Our minds stagger at this argument. It presents us with the picture of a God who apparently quite arbitrarily chooses one and rejects the other. To us it is not a valid argument, because it makes God responsible for an action which does not seem to be ethically justified. But the fact remains that it would strike home to a Jew. And even to us, at the heart of this argument one great truth remains. Everything is of God; behind everything is his action; even the things which seem arbitrary and haphazard go back to him. Nothing in this world moves with aimless feet.

 

THE SOVEREIGN WILL OF GOD

Romans 9:14-18

What shall we then say? Are you going to say that there is injustice with God? God forbid! For, he says to Moses: “I will have mercy on whomsoever I will have mercy and I will have pity on whomsoever I will have pity.” So then the whole matter depends not on man’s will and not on man’s effort, but entirely on the mercy of God. For scripture says to Pharaoh: “For this one thing I assigned you a part in the drama of history–that I might demonstrate my power by what happens to you, and that my name might be broadcast throughout all the world.” So then he has mercy on whom he will, but he hardens whom he will.   

Paul now begins to meet the very arguments and objections which rise in our own minds. He has stated that in all Israel’s history the process of selection and election has gone on; he has stressed the fact that this election was based not on any merit of the person elected but on nothing else than the will of God himself. The objector asks: “Is that fair? Is it just of God to pursue a policy of quite arbitrary selection altogether?” Paul’s answer is that God can do what he chooses to do. In the terrible days of the Roman Empire, when no man’s life was safe and any one might die at the whim of an irresponsible and suspicious Emperor, Galba said, when he became Emperor, that now “he could do what he liked and do it to anyone.” To be honest, that is what Paul is saying about God in this passage.

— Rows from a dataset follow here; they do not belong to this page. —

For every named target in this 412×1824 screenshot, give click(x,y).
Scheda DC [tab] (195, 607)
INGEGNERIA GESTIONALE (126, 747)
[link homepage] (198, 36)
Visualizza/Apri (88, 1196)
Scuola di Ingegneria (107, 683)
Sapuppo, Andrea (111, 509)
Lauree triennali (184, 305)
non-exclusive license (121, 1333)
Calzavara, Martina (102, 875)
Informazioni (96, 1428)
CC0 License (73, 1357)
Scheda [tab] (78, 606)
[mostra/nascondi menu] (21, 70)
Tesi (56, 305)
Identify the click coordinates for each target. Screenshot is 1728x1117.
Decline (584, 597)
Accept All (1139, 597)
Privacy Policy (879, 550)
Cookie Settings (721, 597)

Again he cites two instances to prove his point and buttresses them with scripture quotations. The first is from Exo. 33:19. Moses is beseeching some real proof that God is really with the people of Israel. God’s answer is that he will have mercy on those on whom he chooses to have mercy. His attitude of loving mercy to the nation depends on himself alone. The other instance is from Israel’s battle for release from Egypt and the power of Pharaoh. When Moses first went to ask for that release, he warned Pharaoh that God had simply brought him on to the stage of history to demonstrate the divine power and to serve to all men as an example of what happens to the man who opposes it (Exo. 9-16).

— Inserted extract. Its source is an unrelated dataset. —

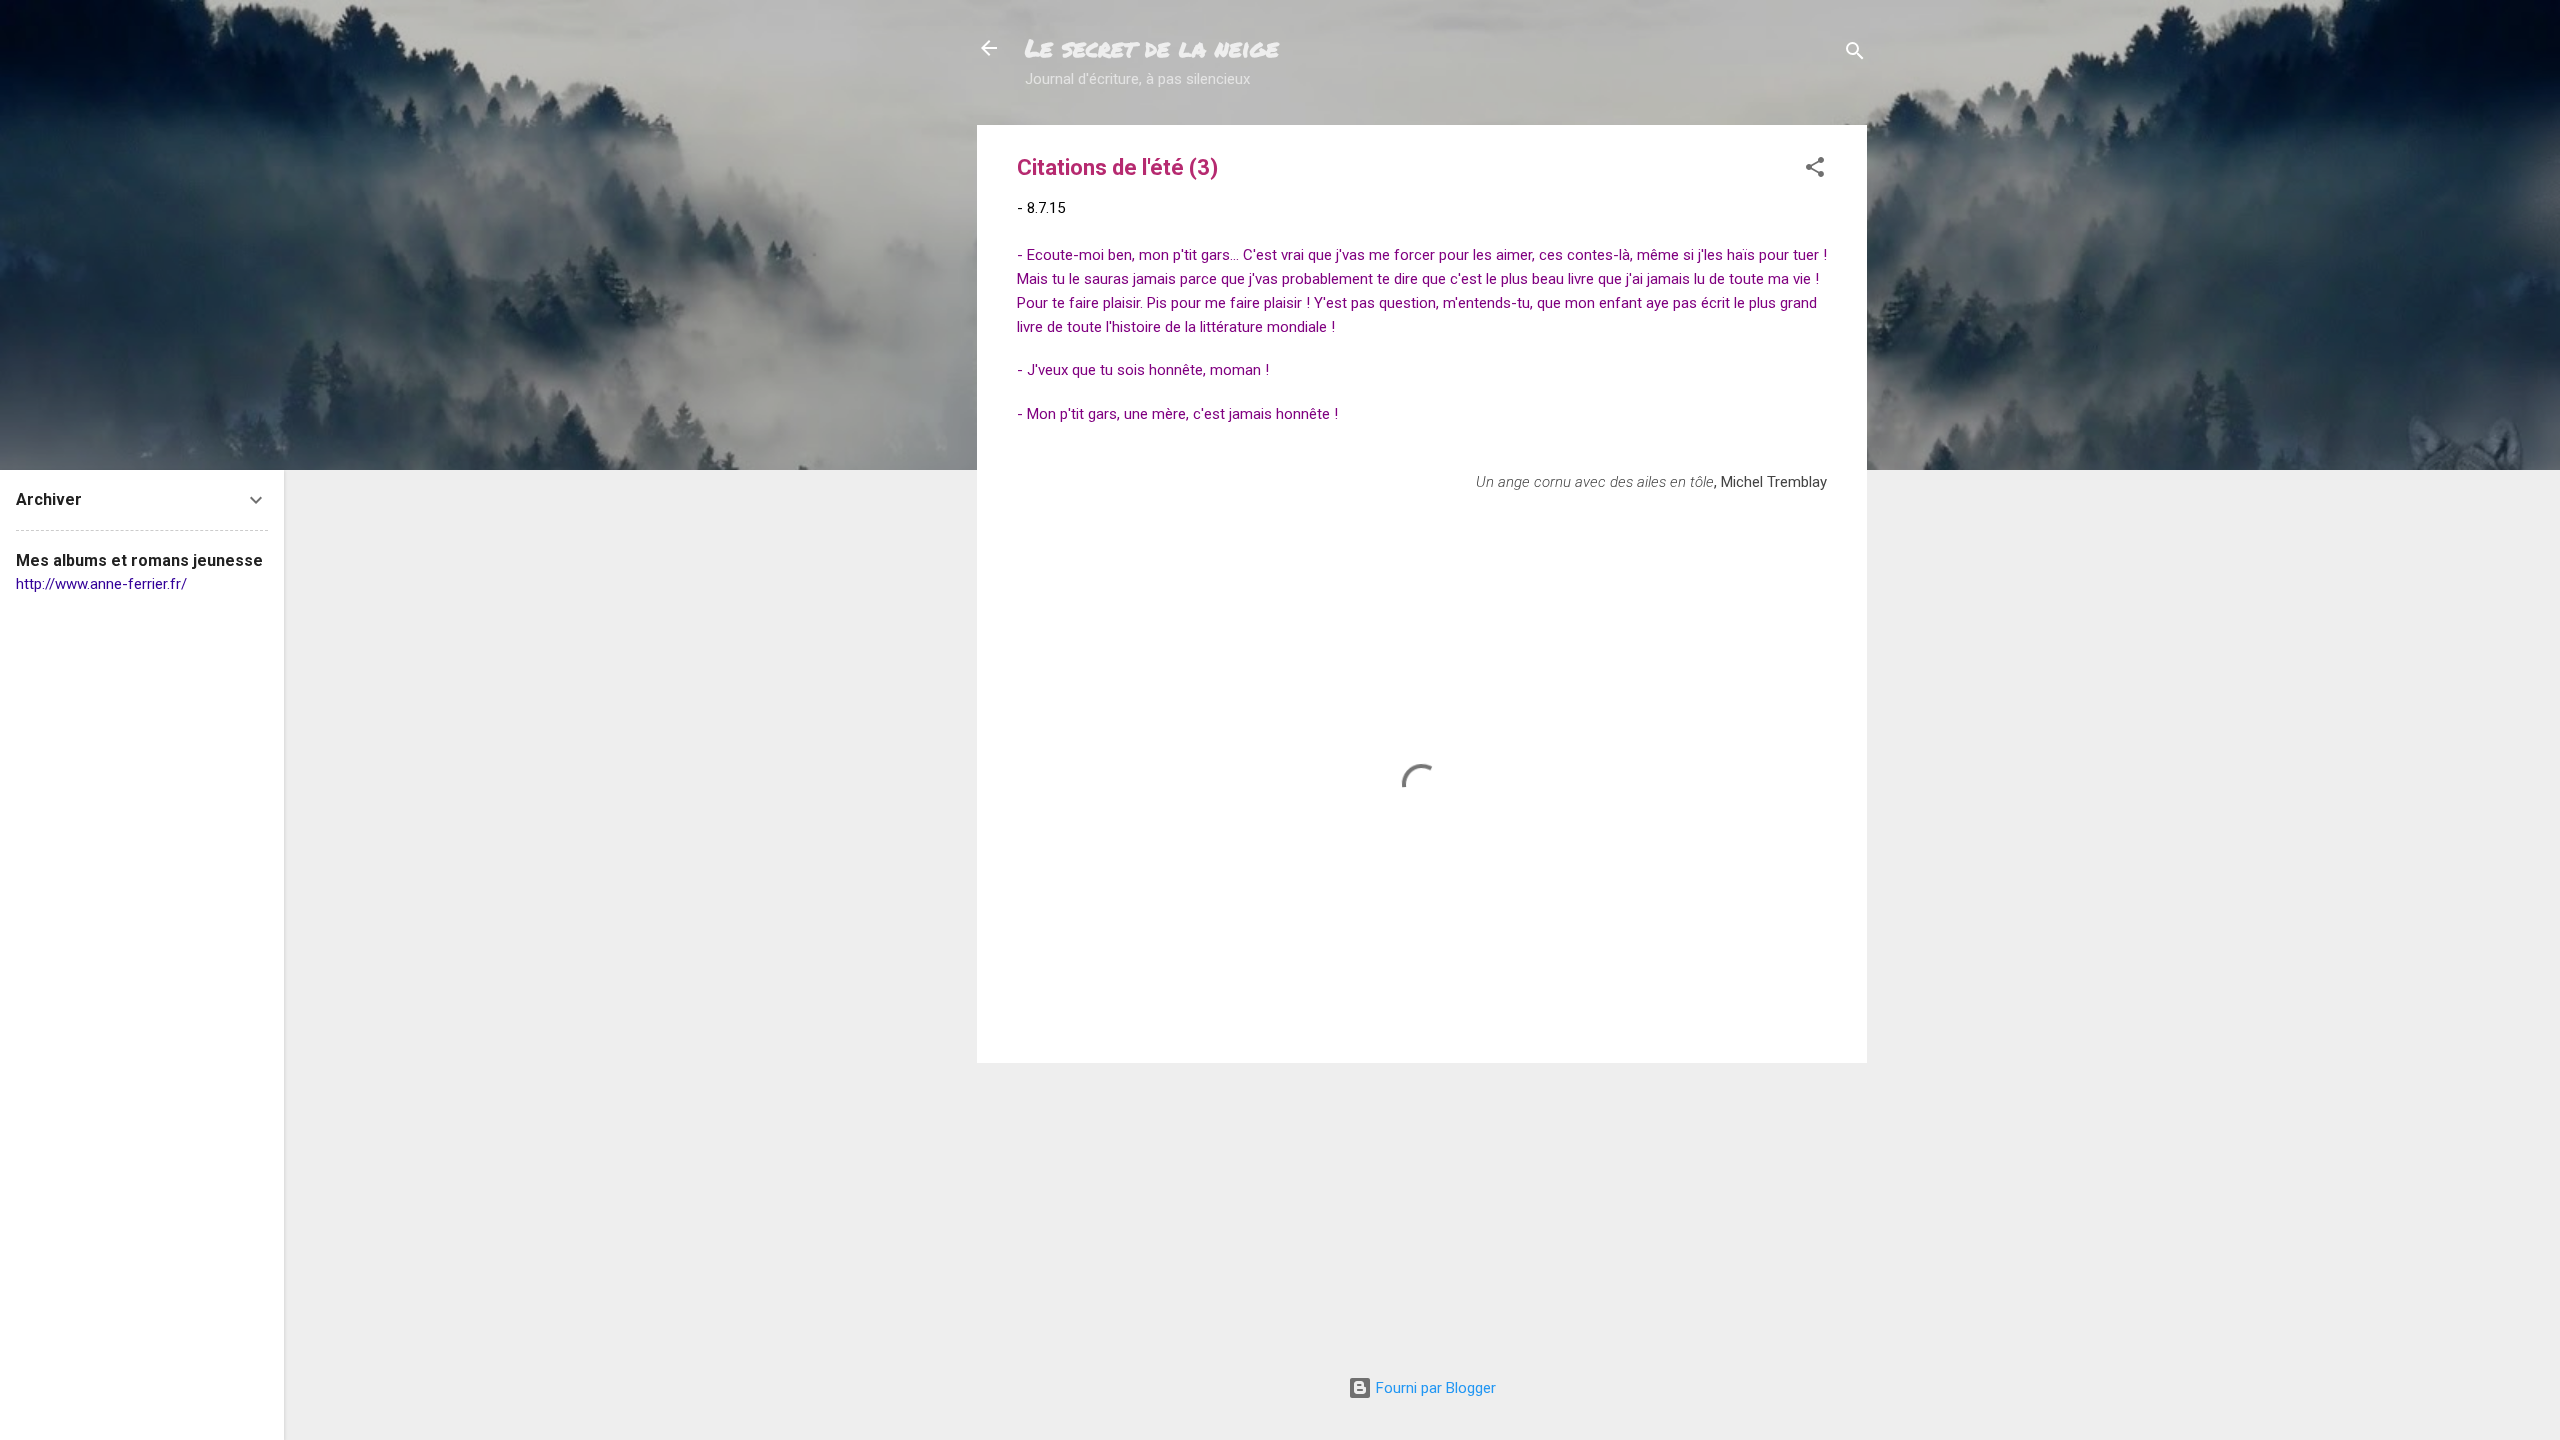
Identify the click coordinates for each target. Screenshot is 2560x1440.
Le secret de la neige (1152, 47)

Once again our mind staggers at this argument. It is, of course, not true to say that God can do anything. He cannot do anything which contradicts his own nature. He cannot be responsible for any act which is unjust and which, in fact, breaks his own laws. We find it hard, and even impossible, to conceive of a God who irresponsibly gives mercy to one and not to another, and who raises up a king to be a mere puppet or lay figure through which his own avenging power may be demonstrated. But the argument would be valid and convincing to a Jew, because again it, in essence, means that God is behind everything.

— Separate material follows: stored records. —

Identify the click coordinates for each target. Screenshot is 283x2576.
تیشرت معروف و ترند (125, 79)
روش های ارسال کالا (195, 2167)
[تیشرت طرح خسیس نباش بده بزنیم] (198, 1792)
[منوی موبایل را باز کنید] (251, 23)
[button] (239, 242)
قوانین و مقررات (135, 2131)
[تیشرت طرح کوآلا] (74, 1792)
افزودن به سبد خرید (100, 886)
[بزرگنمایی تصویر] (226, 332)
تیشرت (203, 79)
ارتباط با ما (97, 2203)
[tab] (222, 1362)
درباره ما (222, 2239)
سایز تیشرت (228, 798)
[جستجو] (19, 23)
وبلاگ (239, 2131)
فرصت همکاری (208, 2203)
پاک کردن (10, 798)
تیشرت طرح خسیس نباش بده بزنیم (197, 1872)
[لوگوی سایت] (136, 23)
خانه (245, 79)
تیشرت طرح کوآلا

When we get to the foot of this argument, it does conserve one great truth. It is impossible to think of the relationship between God and man in terms of justice. Man has no claim on God whatever. The created has no claim on the Creator. Whenever justice enters into it, the answer is that from God man deserves nothing and can claim nothing. In God’s dealings with men, the essential things are his will and his mercy.